Nous rîmes tous les deux alors que, une fois n'était pas coutume, Arieta s'empourpra.

— C'était un moment très peu convenable de ma part, s'excusa-t-elle. Cela ne se reproduira plus. C'est une grossière erreur que je ne dois pas reproduire.

— Attends, ça ne t'a pas plu ? fut étonné mon jumeau en s'approchant davantage de notre tutrice.

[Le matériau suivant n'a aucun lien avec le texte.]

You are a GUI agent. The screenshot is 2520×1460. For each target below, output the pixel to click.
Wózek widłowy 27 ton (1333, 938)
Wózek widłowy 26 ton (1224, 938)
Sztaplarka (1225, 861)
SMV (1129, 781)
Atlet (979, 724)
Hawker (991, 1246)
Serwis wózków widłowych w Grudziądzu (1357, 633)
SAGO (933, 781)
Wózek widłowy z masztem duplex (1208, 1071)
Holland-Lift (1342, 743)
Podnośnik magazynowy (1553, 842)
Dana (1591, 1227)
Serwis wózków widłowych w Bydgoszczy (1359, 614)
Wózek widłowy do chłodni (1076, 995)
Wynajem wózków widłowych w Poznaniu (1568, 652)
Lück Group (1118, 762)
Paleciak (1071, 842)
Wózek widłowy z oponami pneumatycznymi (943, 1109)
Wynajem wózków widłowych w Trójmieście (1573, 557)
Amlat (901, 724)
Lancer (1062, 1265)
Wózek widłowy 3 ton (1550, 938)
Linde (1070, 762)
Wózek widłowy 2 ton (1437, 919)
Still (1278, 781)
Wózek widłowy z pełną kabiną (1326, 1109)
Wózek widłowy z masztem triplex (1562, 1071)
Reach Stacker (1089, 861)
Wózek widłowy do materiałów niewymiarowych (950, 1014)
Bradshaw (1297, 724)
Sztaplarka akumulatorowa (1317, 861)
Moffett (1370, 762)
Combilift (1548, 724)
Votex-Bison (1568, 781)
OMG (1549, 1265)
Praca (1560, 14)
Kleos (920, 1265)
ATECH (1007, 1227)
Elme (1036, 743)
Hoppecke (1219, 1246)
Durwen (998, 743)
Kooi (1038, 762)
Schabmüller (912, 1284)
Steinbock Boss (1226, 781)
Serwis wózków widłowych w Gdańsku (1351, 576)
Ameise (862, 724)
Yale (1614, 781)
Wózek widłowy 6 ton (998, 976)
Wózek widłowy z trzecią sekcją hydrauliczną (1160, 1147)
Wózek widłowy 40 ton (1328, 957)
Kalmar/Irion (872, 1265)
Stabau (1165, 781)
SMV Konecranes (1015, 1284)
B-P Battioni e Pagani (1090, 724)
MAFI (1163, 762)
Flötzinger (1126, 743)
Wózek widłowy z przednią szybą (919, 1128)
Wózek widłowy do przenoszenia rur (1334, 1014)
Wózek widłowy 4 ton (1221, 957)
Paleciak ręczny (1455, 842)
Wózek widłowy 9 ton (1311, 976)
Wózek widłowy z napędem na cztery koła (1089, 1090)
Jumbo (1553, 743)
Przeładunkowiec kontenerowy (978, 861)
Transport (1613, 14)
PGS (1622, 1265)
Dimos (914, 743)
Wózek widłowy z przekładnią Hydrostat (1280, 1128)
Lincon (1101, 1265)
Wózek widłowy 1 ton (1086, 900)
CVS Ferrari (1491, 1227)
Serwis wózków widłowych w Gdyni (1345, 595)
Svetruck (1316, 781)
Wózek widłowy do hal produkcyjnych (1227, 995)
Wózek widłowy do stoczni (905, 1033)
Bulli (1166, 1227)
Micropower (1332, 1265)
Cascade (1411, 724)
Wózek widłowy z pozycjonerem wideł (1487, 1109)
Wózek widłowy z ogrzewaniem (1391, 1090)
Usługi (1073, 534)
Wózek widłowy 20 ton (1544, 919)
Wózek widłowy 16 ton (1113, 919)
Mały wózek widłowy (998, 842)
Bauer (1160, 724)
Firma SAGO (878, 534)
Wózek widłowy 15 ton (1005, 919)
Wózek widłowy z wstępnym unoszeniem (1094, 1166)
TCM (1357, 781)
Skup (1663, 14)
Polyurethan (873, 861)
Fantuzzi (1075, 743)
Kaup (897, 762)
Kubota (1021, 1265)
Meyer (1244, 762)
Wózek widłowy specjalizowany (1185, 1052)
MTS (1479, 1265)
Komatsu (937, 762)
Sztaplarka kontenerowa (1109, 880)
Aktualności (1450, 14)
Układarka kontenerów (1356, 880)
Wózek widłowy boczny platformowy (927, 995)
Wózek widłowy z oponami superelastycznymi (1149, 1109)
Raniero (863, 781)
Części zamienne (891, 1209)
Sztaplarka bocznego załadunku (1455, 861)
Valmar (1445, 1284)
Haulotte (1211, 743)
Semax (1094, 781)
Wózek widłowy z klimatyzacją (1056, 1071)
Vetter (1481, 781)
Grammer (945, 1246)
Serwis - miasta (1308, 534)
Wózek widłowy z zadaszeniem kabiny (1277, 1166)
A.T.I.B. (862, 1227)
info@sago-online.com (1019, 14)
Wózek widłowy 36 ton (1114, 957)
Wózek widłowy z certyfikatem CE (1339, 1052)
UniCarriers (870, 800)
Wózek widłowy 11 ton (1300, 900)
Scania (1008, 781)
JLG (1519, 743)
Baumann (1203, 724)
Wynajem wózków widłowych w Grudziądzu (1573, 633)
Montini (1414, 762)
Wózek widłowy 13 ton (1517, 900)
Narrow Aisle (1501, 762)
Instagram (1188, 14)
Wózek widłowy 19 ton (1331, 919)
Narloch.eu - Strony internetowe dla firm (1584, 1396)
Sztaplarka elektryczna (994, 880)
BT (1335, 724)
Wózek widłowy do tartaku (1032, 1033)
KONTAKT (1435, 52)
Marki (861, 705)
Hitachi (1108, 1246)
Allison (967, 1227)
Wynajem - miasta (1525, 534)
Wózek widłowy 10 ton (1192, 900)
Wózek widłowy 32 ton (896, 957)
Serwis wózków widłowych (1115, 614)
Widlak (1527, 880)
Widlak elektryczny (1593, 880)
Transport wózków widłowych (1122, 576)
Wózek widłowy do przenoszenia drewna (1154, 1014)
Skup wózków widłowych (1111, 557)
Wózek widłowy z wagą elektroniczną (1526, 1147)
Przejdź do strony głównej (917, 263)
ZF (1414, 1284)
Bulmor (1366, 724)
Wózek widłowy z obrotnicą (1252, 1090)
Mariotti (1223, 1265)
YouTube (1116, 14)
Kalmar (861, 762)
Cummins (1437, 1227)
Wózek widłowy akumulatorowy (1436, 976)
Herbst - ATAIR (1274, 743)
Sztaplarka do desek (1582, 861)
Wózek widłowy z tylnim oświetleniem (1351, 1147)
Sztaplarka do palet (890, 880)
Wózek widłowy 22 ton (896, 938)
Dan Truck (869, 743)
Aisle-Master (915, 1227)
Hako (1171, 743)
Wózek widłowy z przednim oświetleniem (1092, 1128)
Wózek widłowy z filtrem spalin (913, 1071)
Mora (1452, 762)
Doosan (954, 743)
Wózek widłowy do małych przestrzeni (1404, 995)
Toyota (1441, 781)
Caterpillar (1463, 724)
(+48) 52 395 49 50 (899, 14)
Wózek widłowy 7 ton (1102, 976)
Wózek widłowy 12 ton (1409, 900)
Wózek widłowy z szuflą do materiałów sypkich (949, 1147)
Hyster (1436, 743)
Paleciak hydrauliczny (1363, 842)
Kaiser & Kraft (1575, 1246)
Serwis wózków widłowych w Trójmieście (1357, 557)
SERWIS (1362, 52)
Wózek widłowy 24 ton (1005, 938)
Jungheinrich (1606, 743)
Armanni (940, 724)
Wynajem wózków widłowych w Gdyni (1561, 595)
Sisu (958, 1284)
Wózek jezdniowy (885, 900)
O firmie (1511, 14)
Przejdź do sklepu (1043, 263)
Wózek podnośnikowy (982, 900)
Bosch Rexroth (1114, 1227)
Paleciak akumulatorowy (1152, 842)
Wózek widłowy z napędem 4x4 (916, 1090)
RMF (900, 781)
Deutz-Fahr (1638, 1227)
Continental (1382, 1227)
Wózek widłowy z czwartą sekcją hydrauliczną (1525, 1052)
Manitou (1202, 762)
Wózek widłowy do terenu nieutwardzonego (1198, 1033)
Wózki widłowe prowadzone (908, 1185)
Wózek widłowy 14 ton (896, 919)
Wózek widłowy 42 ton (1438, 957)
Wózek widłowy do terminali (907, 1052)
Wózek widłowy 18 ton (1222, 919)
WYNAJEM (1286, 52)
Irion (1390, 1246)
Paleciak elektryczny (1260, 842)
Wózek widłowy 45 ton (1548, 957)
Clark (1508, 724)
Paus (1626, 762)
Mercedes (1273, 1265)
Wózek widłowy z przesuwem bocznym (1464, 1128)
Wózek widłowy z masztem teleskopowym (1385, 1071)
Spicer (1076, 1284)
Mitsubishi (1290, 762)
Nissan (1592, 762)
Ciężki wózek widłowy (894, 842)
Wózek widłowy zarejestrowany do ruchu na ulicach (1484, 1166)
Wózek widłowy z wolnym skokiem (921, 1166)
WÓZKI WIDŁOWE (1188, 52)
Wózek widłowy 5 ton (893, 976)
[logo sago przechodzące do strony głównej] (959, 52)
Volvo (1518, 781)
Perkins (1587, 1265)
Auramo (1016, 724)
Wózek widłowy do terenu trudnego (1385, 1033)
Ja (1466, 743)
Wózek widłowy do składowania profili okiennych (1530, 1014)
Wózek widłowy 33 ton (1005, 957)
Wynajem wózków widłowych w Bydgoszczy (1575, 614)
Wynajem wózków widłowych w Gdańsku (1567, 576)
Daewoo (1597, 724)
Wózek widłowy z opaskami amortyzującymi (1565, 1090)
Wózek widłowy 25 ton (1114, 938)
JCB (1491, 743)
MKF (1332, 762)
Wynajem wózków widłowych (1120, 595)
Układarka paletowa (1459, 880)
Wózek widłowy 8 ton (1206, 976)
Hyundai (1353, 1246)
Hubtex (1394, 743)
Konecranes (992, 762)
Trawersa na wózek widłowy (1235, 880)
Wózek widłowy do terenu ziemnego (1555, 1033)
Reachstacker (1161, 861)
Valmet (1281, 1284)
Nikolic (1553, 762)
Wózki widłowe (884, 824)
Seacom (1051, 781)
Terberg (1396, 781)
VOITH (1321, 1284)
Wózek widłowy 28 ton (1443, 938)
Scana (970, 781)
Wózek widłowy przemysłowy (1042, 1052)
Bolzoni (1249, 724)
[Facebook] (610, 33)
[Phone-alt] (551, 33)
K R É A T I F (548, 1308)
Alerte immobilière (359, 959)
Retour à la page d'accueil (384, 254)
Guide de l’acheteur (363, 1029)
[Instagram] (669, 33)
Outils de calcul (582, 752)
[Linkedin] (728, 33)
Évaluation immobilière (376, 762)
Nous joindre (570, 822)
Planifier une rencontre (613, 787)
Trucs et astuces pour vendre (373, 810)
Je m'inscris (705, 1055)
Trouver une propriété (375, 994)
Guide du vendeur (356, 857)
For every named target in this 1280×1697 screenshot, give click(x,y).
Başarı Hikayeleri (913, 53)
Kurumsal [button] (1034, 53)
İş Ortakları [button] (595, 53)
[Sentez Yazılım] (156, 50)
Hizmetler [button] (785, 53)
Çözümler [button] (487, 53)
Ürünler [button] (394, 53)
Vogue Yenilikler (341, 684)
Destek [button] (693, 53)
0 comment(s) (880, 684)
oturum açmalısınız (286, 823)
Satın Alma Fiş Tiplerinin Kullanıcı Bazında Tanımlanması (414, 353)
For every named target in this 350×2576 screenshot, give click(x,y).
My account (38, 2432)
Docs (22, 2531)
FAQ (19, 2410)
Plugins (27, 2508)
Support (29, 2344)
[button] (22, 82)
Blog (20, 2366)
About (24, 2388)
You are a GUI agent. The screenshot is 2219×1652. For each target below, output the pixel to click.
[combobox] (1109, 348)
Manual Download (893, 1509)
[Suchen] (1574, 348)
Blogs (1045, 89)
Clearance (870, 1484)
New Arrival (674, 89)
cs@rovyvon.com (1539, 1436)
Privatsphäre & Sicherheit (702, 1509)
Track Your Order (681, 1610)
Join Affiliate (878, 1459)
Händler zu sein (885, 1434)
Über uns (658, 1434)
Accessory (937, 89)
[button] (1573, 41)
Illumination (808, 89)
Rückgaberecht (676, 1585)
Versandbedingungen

Elle était incapable de mentir, elle détestait cela. Aussi, elle n'avait pas d'autre choix que de raconter la vérité.

— C'était... agréable, avoua-t-elle à contrecœur. Malheureusement, je ne peux pas, c'est comme cela. Je suis faite pour vivre seule.

— Tu dis ça à cause de cette malédiction que ta mère t'a donnée ? l'interrogeai-je.

— Techniquement, précisa-t-elle, elle vient de mon grand-père, cette malédiction. D'accord ? Et pour répondre à ta question, oui, c'est en partie pour cela : c'est une question de logique. Ma mère a pu contrer le mauvais sort en renonçant à l'héritage de son père, je compte renoncer également aux propositions alléchantes que cet homme fourbe et malsain m'a faites. On est maudit sur trois générations, je suis la seule de la deuxième. Donc, si je calcule bien, en renonçant à avoir une vie de famille, j'épargne à mes enfants de lutter une dernière fois. J'enraye le processus et l'esprit de mon grand-père ne reviendra jamais plus nous hanter.

— C'est injuste, souffla Esteban.

Il enserra le bras d'Arieta pour attirer son attention. Il lui faisait le coup depuis tout petit et cela marchait à chaque fois : elle l'écoutait et cédait parfois à ses suggestions.

— Tu as quand même le droit d'être heureuse, dit-il. Qu'importe comment, mais tu le mérites.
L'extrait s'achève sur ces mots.